Dias após a gravação, ele começou a notar algumas coisas suspeitas. "Quando gravei o programa, a placa estava coberta por um adesivo do Lata Velha. Não me entregaram o carro em seguida porque, segundo eles, faltava a documentação". Para completar, um telespectador chegou a oferecer R$ 120 mil pelo carro reformado, proposta que ele recusou.
O carro só foi devolvido dois meses após a exibição do programa. E, ao recebê-lo, João teve a certeza: não era o mesmo carro. A placa era diferente, e outros detalhes não batiam.
“O que mais me assustou é que a documentação estava no meu nome sem que eu tivesse assinado nada. Depois, descobri que o carro entregue foi comprado em um leilão por R$ 4.200. Usaram uma assinatura falsa no contrato”, denunciou.

Tentativa de acordo e processo
Após ficar indignado com a suposta substituição do Opala, o participante do Lata Velha conseguiu marcar uma reunião com a produção do programa. "Ao chegar lá, encontrei 14 pessoas, dentre elas um diretor, o qual perguntou o que eu queria para resolver a situação. Ofereceram várias coisas, mas fui claro: queria meu carro de volta". Mas nada foi feito.
Posteriormente, João recebeu o resultado de duas perícias que comprovaram que o carro entregue havia sido, de fato, adulterado – uma realizada de forma particular e outra pela Delegacia de Roubos e Furtos de Automóveis (DRFA).
Colocaram o chassi do Opala na Caravan, uma fraude. Eu seria preso se fosse pego com ele em uma blitz
Um processo foi aberto em 2005, no qual o participante pedia ressarcimento por danos causados pela emissora, no valor de R$ 1 milhão. Mas, em 2016, mais de uma década após o quadro ir ao ar, o caso ganhou um desfecho: a TV Globo saiu vitoriosa.
A sentença, dada pela juíza interina Priscila Fernandes Miranda Botelho da Ponte, apontou que "o autor entregou um carro em estado precário, sem valor comercial e sem condições de tráfego, e recebeu veículo totalmente reformado e estilizado, com valor comercial de R$ 120 mil (...) O autor concordou com os termos do programa, tanto que se sujeitou, inclusive, a aceitar as transformações que seriam feitas pelas rés".
Com isso, João foi condenado a pagar as despesas processuais e honorários advocatícios na ordem de 10% do valor da causa, ou seja, R$ 100 mil.
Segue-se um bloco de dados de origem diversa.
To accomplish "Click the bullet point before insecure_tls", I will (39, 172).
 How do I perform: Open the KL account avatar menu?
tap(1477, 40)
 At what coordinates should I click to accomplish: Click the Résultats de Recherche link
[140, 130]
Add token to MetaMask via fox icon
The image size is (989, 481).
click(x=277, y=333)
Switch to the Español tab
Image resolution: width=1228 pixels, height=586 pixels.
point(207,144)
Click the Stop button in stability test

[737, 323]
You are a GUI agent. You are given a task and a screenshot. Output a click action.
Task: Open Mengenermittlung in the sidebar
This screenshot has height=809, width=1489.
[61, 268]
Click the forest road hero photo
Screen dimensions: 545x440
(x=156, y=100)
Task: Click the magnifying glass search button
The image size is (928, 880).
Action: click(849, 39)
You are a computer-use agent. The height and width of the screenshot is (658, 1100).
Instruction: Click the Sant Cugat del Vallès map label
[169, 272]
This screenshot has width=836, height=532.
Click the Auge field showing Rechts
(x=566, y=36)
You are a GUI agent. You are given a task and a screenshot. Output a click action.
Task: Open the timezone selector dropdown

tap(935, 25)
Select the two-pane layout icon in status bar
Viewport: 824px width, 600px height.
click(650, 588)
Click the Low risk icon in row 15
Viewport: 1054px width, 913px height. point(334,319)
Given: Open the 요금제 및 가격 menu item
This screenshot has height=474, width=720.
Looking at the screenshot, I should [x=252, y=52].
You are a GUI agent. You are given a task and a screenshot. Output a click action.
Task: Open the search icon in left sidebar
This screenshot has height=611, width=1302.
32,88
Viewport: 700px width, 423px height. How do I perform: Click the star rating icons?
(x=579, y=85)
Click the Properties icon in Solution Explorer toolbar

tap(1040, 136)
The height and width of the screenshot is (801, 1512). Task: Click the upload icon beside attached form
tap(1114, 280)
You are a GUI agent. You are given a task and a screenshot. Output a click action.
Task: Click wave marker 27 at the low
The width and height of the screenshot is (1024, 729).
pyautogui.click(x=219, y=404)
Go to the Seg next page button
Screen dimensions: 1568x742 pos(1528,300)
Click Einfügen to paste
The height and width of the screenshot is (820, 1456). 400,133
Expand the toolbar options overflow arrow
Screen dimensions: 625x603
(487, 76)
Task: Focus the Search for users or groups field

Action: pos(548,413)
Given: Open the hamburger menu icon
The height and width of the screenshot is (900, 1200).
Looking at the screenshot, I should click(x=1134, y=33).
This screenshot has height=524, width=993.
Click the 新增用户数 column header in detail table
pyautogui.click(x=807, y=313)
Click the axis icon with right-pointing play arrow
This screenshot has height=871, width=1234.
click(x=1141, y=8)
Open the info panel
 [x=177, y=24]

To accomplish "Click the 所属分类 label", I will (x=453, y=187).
Após a sentença, o ambientalista afirma que entrou em depressão e ficou tão desapontado que abandonou o carro.
"Deixei em um terreno, mas a minha vontade era deixar na frente do Projac. É uma decepção imensa, principalmente com o Luciano Huck, que sabe de tudo, usou a minha história (...) Sempre deixei claro que abriria mão do processo se eles fizessem uma retratação pública."
A Globo nunca se pronunciou e o proprietário do Opala chegou a dizer que entraria com um novo processo, mas nenhuma outra informação pública sobre o caso foi divulgada.